I'll be moving to Spain soon, either to Barcelona or Girona, depending on my hubby's job placement. 

We've been scouting the web for Malaysian restaurants in both places. The only place we've ever been to is Batik, not far from the Sagrada Familia. There must be others!!!! We've been so spoilt living in Sydney, Australia where you can find Malaysian, Thai, Vietnamese food on just about any street. 

I've seen enough asian grocery shops around Barcelona to know that I can get most of the stuff I normally get for cooking, although the labels could be a challenge (hehehe).

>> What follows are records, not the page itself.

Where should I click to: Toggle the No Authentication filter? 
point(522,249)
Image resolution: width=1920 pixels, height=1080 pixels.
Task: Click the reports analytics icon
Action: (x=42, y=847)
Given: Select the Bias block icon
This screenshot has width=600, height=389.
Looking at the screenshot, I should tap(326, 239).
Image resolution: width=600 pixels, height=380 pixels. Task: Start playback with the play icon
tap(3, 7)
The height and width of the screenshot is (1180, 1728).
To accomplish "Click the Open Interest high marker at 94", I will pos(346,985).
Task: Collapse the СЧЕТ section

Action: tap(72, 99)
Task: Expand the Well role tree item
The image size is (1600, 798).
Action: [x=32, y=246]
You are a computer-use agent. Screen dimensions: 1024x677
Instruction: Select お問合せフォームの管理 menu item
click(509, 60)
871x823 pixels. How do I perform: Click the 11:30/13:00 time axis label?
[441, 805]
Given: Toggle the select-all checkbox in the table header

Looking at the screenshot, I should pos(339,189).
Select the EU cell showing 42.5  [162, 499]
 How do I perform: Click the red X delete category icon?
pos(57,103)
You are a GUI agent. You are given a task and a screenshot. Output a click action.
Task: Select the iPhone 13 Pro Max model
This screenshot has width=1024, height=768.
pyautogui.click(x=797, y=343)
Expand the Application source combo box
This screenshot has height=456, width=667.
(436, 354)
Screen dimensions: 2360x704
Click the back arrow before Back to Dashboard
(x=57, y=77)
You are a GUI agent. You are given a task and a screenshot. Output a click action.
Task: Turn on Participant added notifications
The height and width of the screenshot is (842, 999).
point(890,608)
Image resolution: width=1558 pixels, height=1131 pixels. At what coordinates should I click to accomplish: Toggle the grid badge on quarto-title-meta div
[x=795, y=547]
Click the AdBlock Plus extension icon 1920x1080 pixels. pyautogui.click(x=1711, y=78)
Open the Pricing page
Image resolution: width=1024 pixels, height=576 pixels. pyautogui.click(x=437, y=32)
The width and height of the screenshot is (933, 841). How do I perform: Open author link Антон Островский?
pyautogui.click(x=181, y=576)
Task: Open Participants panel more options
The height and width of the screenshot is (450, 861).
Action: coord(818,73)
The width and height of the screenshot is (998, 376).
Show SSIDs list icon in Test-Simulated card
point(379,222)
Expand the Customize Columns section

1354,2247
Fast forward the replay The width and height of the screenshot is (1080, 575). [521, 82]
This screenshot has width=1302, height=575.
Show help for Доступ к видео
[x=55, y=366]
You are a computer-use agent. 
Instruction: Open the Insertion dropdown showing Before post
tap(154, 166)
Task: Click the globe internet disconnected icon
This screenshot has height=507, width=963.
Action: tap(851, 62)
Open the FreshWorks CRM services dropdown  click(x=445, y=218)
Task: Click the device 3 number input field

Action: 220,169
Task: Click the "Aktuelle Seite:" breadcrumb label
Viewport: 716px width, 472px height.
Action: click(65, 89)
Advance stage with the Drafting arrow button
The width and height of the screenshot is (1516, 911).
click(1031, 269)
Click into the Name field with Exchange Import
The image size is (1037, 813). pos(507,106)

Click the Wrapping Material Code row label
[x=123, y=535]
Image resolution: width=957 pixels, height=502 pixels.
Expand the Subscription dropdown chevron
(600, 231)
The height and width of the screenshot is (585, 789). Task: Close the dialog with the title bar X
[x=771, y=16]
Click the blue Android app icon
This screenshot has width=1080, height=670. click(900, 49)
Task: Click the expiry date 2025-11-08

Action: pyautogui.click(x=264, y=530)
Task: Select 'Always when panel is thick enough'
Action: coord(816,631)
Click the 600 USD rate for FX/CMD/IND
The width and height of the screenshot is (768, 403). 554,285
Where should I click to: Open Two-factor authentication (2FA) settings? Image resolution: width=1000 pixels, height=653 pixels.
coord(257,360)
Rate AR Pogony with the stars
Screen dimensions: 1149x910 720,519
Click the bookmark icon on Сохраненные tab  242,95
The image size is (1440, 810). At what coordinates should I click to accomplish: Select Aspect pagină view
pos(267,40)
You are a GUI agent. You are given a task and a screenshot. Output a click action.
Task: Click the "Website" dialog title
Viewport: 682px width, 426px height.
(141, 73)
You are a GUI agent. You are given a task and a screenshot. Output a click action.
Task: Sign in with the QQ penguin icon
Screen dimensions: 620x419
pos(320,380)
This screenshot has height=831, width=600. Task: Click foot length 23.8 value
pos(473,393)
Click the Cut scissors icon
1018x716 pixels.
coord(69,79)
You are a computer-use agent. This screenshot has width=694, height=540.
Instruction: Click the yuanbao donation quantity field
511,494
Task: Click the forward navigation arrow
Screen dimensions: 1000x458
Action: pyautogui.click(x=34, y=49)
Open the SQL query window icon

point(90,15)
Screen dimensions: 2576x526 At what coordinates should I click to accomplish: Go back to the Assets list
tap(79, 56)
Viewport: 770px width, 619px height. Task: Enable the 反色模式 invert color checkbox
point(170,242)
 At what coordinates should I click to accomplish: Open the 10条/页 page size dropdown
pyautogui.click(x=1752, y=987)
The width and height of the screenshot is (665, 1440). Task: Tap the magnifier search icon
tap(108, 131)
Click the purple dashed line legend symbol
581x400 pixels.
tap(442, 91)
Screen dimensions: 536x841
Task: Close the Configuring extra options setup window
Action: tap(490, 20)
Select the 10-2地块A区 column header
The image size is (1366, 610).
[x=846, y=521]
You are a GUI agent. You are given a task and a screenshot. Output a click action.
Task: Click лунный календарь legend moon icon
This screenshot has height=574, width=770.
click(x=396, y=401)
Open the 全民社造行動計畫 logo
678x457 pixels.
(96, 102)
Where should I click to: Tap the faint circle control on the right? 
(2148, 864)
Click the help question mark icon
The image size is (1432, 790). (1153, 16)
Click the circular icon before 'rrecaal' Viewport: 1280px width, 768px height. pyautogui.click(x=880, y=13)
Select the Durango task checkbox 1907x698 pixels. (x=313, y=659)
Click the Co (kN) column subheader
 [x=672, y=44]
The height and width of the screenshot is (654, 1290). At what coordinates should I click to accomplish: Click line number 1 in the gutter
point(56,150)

Soooooo, let's talk about something fun .... FOOD!!!!


----------



## harrison78 (Aug 14, 2011)

nice to know this information about barcelona


----------



## 90199 (Mar 21, 2010)

Google, " Restaurantes de Malaysia Barcelona," there are cart loads of them


----------



## Chuckie (Feb 5, 2012)

*Did you find Malaysian*

Hi Cindy

I live in Barcelona and am looking desperately for Laksa paste to make my own ' can find almost every other Asian ingredient in various places around the city but laksa seems to avoid me. Have you managed to find anywhere here that sells this pot of gold? 

Thanks
Chuckie



Cindy_L said:


> Hi guys,
> 
> I'll be moving to Spain soon, either to Barcelona or Girona, depending on my hubby's job placement.
> 
> ...


Hi


----------



## Cindy_L (May 13, 2011)

Hi Chuckie

I haven't found any laksa paste in Barcelona yet (I'm still not giving up hope on finding it). However, if you are making your own laksa at home, use the Thai Red Curry Paste with coconut milk (the can stuff). To make the stock to use with the laksa, I dry fry prawn shells and head till they are all red and smelling pungent, then add water and boil it to death then put it through a sieve. The stock gives it an extra oomph.

Oh, and I'm sure you can get the Thai Red Curry Paste from either Extremo Oriente or the other Asian shop at Psg Sant Juan.

Good luck and let me know how it turns out.


----------



## Chuckie (Feb 5, 2012)

*Laksa*

Thanks so much Cindy - I wondered if it might work to use that Red curry paste (I can get it near my home on Muntaner and Diputacio in a small Chinese shop) The prawn heads sounds like a great idea! You ROCK and I will certainly let you know how it goes  Thanks so much (I lived in Sydney too, so understand your sentiment)

Chuckie



Cindy_L said:


> Hi Chuckie
> 
> I haven't found any laksa paste in Barcelona yet (I'm still not giving up hope on finding it). However, if you are making your own laksa at home, use the Thai Red Curry Paste with coconut milk (the can stuff). To make the stock to use with the laksa, I dry fry prawn shells and head till they are all red and smelling pungent, then add water and boil it to death then put it through a sieve. The stock gives it an extra oomph.
> 
> ...


----------